++++ Dataset records ++++

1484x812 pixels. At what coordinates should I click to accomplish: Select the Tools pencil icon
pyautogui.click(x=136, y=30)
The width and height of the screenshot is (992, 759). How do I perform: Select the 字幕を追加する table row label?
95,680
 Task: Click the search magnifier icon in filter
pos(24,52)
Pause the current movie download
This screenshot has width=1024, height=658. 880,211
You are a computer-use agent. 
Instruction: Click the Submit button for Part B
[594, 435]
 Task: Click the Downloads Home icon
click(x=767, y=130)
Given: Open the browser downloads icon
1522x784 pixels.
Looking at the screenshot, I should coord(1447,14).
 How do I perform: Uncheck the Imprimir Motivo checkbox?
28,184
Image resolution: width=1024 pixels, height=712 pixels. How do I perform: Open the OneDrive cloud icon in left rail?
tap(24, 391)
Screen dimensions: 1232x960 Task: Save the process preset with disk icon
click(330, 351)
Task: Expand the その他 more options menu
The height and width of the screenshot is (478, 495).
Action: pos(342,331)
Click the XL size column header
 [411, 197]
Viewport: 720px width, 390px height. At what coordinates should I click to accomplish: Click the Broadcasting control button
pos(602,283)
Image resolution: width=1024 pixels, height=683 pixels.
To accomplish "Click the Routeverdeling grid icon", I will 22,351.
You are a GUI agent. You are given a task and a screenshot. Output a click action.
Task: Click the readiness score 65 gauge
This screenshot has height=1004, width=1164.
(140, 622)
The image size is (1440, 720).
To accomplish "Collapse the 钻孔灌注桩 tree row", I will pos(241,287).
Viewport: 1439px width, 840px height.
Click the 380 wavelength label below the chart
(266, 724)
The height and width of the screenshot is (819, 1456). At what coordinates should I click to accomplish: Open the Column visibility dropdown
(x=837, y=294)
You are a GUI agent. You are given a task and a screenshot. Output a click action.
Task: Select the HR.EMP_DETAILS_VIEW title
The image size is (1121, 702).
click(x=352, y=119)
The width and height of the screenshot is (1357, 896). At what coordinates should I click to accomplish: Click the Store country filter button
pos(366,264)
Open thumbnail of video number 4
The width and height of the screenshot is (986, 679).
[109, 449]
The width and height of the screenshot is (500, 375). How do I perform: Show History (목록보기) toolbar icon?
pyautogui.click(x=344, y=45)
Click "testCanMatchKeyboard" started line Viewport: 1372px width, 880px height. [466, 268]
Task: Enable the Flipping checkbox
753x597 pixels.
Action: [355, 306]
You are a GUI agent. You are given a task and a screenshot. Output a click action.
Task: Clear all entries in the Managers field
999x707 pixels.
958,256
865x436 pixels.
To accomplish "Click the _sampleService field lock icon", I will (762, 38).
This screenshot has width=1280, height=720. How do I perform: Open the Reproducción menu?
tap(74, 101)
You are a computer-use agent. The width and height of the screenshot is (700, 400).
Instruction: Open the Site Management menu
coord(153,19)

++++

- **How to complete this task**: Pull every line containing "field" from the entries above and copy it.

- **Task result**:
Task: Clear all entries in the Managers field
To accomplish "Click the _sampleService field lock icon", I will (762, 38).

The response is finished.